Oh. Aisle four should have something for that, the technician directed.

Silent Partners
Though only two are present in this chapter, this story in fact has four main characters: the patient, the pharmacy technician, the patient’s doctor and the doctor’s staff. Assuming for a moment that there actually is something wrong with the previous exchange, the question to ask is: Which of the four participants is most at fault for the problem? 

Most individuals may agree that it is not the patient. Though the pharmacy technician possibly overstepped her boundaries in a few areas, she is also not the culprit. She deserves points for instructing the patient to read the label, but she really should not have recommended a drop to decrease the patient’s problem, or at least she should have added that if the patient experienced further problems, then he should contact his doctor.

Considering the patient’s doctor and the doctor’s staff, the first thought is possibly to blame the presumed lack of patient education: that is, if someone at the practice had told the patient that if his contact lenses ever bothered him, he should remove them and call the practice immediately to avert the need to visit the pharmacy for eye drops entirely.
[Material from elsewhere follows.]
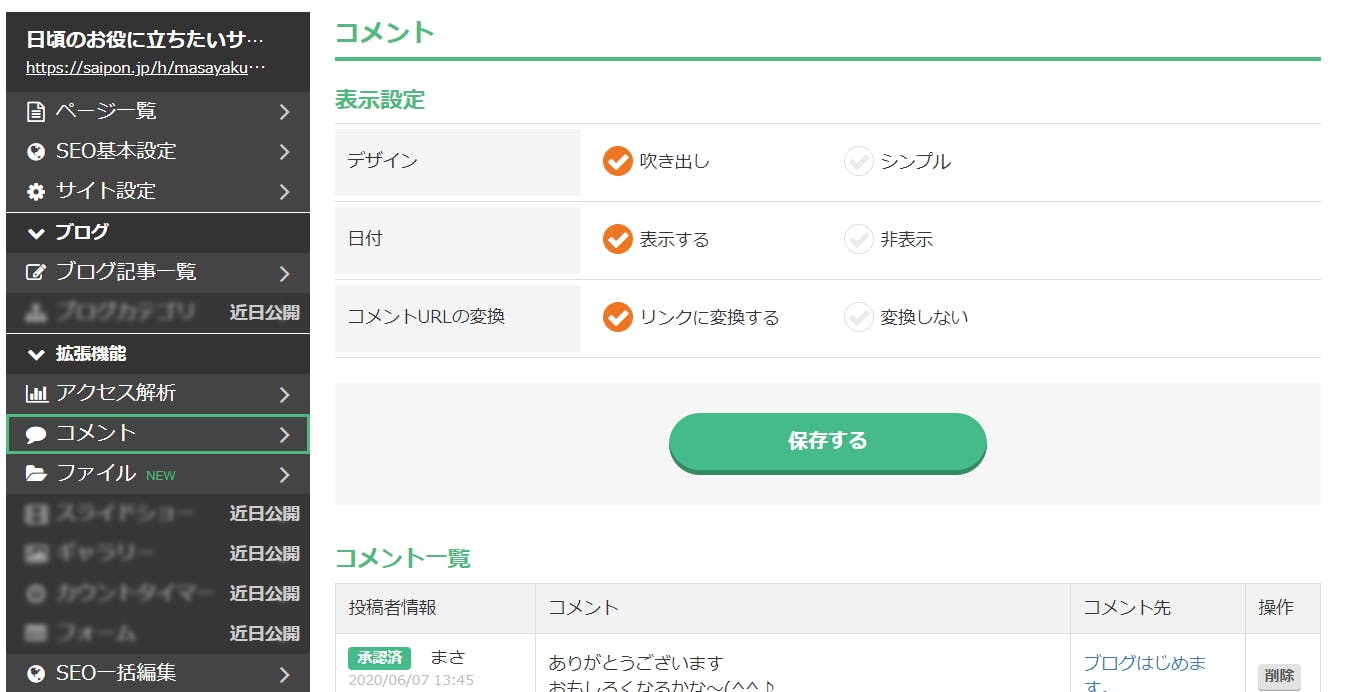Open the site URL link in sidebar
The image size is (1370, 692).
(x=146, y=69)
However, based on the data from consultations conducted for hundreds of practices, nearly all practices out there mention this as part of their general contact lens fitting appointment. So, then, why didn’t this patient call his eye care provider?

Making an Impression
First and foremost, it may be that stating to the patient that he should call you if he ever has a problem with his lenses is not a strong enough method to stick in the patient’s mind long-term. 

Consider instead what would happen if you called each of your patients every day and reinforced the message that they should contact you if they have a problem. Nonsensical though it may be, it would drive the point home and indicate that some amount of repetition can ensure each patient knows what directions to follow and how to combat a problem.

However, it’s more than likely that the patient also didn’t call for another reason. Assuming that he was already in the pharmacy to pick up something else, it’s more convenient to pick up something to use for his issue right then and there, rather than first calling the practice to see if it’s even a good idea to do so in the first place.

Changing the Thought Process
After instituting some form of repetitive education at the practice for contact lens care, informing patients that the practice has resources available for other aspects of lens wear—including ways to satisfy interest in other lens designs, alleviate concerns regarding infections or clear up confusion with regards to the selection of lens solution—is also a good idea. 

Stress to them that they are more than welcome to call, email, text or visit the practice’s website to look for information at any time; however, also make sure you have the information readily available, accurate and up-to-date for when they do come looking. Additionally, make sure that the practice’s staff is capable of quickly and accurately addressing any questions or concerns they may receive.

Finally, keep in mind that, unfortunately, convenience will probably trump loyalty every time. But, knowing this, we should still educate patients regarding clinical concerns and also that the practice is available to help them however they need.